O cenário político e o embate sobre o BRB
O debate entre os candidatos ao Governo do Distrito Federal, realizado pela TV Bandeirantes neste domingo (9), evidenciou a tensão que domina a corrida eleitoral na capital do país. O encontro foi marcado por um tom de confronto direto, com foco especial na crise financeira que atinge o Banco de Brasília (BRB). A instituição, controlada pelo governo local, tornou-se o epicentro de uma disputa política após o escândalo envolvendo o Banco Master.
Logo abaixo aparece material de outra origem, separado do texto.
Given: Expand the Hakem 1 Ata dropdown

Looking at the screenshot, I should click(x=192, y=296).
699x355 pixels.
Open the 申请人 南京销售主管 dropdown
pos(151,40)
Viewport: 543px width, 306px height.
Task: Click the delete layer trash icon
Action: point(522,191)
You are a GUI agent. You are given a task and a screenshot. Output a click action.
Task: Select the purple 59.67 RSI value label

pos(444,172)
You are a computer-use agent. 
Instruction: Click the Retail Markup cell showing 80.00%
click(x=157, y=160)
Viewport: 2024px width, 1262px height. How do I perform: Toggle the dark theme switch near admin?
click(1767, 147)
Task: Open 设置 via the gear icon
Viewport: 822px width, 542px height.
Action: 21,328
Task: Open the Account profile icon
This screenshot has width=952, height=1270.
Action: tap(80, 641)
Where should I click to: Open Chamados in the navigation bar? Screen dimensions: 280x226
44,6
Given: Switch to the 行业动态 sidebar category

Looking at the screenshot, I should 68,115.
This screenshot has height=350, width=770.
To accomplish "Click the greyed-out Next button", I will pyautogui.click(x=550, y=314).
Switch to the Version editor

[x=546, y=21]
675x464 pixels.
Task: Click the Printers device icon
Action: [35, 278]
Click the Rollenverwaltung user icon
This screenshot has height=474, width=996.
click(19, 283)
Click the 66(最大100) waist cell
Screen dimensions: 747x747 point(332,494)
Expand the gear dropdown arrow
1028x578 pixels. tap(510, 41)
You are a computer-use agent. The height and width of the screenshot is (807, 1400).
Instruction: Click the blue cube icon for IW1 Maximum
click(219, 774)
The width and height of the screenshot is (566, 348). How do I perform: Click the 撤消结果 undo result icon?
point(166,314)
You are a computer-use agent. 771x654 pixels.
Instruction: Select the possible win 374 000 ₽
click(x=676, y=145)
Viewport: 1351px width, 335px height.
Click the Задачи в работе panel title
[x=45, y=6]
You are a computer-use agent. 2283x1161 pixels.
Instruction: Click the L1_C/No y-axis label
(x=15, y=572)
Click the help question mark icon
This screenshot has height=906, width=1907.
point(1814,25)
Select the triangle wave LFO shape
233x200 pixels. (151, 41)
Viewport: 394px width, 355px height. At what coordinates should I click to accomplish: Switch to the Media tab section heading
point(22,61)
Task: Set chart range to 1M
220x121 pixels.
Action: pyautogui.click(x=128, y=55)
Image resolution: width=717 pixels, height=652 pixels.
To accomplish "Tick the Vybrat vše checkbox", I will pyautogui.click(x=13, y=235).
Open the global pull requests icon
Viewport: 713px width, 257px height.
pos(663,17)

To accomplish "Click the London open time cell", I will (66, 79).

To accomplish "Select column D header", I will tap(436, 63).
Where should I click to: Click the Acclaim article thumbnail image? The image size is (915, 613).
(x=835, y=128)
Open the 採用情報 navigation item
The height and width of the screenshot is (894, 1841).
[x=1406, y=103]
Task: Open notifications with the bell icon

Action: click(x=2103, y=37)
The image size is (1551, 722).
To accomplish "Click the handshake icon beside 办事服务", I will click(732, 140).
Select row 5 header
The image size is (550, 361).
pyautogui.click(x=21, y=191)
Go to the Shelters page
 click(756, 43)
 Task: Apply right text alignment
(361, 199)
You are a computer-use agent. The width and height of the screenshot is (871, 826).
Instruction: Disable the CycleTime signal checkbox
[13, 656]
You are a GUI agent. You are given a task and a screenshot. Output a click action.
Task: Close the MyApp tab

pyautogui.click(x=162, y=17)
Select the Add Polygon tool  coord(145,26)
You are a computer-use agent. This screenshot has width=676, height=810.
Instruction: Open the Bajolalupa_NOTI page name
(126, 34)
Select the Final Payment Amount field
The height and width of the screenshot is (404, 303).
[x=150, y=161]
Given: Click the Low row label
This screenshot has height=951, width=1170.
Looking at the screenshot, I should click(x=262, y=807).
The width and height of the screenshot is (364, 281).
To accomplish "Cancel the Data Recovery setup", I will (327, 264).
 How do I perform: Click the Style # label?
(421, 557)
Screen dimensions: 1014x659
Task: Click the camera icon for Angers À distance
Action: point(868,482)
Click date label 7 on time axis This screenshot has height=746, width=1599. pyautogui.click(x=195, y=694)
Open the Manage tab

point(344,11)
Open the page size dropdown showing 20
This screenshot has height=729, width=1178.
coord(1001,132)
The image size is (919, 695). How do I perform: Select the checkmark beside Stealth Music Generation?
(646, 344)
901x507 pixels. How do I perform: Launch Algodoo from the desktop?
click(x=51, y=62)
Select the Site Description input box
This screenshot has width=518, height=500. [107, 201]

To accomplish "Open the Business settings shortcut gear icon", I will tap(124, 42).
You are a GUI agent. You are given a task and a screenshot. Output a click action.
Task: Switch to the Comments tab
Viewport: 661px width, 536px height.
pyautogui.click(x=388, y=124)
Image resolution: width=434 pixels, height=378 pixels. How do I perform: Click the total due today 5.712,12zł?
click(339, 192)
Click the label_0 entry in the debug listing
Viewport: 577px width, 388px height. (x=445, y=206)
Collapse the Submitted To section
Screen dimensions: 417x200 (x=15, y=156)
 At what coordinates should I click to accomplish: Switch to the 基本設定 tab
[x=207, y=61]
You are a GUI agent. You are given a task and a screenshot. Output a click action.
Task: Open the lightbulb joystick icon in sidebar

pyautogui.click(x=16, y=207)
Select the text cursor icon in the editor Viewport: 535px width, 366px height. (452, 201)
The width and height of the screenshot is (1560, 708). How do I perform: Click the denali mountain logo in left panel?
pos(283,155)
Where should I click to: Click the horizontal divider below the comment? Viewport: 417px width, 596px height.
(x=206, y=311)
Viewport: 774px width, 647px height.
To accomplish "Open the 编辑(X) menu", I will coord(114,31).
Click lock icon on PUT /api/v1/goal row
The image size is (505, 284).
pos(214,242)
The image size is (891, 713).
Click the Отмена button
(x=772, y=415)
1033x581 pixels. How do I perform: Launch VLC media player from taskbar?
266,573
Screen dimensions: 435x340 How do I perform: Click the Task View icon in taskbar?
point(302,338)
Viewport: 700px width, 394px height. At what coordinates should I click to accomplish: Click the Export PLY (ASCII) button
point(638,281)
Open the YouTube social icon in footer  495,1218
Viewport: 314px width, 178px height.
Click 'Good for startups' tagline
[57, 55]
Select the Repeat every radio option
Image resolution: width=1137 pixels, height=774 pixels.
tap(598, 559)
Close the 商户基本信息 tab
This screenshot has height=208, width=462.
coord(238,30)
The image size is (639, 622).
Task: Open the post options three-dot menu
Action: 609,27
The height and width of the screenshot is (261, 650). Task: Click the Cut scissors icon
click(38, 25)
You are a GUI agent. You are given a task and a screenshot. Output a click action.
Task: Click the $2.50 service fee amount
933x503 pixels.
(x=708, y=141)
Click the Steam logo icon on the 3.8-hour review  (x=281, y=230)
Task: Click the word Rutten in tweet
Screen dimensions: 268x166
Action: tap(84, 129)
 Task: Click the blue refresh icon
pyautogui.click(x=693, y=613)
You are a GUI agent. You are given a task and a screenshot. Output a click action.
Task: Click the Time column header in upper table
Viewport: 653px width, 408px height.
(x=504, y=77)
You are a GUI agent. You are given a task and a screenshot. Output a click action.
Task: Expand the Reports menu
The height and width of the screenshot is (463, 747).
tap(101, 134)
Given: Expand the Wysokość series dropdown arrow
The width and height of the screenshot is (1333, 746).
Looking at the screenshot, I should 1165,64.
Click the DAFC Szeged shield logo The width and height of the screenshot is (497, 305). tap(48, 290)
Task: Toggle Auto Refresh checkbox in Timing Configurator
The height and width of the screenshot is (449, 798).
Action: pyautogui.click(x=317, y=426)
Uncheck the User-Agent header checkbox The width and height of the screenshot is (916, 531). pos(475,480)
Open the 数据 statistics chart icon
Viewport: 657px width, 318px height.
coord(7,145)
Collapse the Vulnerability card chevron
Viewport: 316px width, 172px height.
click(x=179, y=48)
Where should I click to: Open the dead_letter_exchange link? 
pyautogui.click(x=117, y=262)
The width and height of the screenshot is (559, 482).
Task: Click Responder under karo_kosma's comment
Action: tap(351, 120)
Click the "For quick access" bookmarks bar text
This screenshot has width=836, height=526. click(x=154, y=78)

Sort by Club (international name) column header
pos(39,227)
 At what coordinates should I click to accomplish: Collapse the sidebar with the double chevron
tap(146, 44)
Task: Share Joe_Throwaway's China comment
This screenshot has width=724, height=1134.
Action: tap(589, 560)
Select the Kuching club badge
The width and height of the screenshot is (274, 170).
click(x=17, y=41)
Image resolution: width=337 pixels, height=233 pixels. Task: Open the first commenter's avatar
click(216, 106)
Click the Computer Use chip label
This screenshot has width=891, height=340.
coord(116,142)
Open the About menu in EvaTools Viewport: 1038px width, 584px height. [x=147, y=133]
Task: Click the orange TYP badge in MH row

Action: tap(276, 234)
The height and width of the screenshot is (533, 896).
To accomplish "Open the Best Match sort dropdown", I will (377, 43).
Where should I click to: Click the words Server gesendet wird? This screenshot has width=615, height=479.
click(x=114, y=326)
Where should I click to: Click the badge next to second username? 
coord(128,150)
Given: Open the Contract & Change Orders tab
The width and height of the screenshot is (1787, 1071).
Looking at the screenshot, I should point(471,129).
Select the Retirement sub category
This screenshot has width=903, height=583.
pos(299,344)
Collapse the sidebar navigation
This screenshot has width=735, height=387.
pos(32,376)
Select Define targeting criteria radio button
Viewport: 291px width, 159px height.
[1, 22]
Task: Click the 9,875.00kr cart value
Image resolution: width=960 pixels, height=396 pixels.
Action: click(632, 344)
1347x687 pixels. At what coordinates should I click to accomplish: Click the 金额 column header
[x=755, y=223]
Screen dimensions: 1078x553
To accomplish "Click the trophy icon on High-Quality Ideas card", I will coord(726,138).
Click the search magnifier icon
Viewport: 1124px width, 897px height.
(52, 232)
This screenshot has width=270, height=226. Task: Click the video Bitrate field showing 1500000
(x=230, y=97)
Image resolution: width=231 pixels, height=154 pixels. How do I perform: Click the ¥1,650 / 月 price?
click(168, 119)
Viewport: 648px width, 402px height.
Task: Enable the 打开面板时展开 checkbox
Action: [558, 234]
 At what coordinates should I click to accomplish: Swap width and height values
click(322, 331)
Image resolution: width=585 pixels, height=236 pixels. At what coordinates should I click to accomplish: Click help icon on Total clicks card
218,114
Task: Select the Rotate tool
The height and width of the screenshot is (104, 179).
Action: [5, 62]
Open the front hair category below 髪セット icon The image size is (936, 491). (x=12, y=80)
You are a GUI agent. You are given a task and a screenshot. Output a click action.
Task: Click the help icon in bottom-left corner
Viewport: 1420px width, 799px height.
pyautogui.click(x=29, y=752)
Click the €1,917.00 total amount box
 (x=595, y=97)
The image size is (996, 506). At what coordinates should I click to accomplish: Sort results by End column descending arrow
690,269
A atual governadora Celina Leão (PP), que busca a reeleição, enfrentou críticas severas de seus oponentes. O banco público negocia atualmente um empréstimo de R$ 6,6 bilhões junto ao Fundo Garantidor de Créditos (FGC). O montante é necessário para sanar o rombo financeiro decorrente de operações ligadas à instituição de Daniel Vorcaro. A gestão desse passivo é vista como um dos maiores desafios para quem assumir o Palácio do Buriti no próximo mandato.
Distanciamento e críticas à gestão anterior
Durante o programa, Celina Leão buscou se desvincular das decisões tomadas durante a gestão de Ibaneis Rocha (MDB), de quem foi vice-governadora até março passado. Ao ser questionada sobre o papel do governo no caso Master, a candidata afirmou que não teve poder de veto nas decisões articuladas pelo ex-governador. “Como vice-governadora, a gente não consegue mudar a decisão do governo. Eu não sou responsável pelos erros de Ibaneis”, declarou, reforçando sua posição como um projeto independente.
A tentativa de distanciamento, contudo, foi rebatida pelos adversários. O candidato do PSB, Ricardo Cappelli, ironizou a postura da governadora, lembrando sua trajetória ao lado de Ibaneis Rocha. “Ela foi vice do Ibaneis, agora fala mal”, pontuou o ex-interventor federal, que formou uma espécie de dobradinha com o petista Leandro Grass para pressionar a atual mandatária em diversos temas, incluindo a segurança pública.
Responsabilidade fiscal e o futuro do banco
A discussão sobre o BRB também envolveu o governo federal. Celina Leão cobrou que os candidatos alinhados ao presidente Lula (PT) intercedessem junto à União para viabilizar garantias ao empréstimo bilionário. “Estou sozinha tentando salvar um banco”, afirmou a governadora. Em resposta, Leandro Grass argumentou que a solução para a crise não deve recair sobre os cofres públicos federais, mas sim ser cobrada daqueles que deram causa ao prejuízo.
O ex-governador José Roberto Arruda (PSD), outro nome de peso no debate, também trouxe o tema para o centro da discussão. Ele criticou a condução do processo, sugerindo que o governo estaria protelando medidas estruturais para evitar desgastes antes do pleito. Para o petista, a falta de transparência na gestão do banco gera insegurança, temendo que o ajuste fiscal necessário para quitar o empréstimo resulte no congelamento de reajustes para os servidores públicos do Distrito Federal.
A dinâmica do pleito no Distrito Federal
Além dos nomes citados, o debate contou com a presença de Paula Belmonte (PSDB) e Kiko Caputo (Novo), que buscaram espaço em meio ao fogo cruzado entre o grupo da atual governadora e a frente de esquerda. A disputa, que se desenha como um dos cenários mais complexos do país, reflete a polarização nacional, com a presença de apoios explícitos como o de Flávio Bolsonaro (PL) à candidatura de Celina Leão.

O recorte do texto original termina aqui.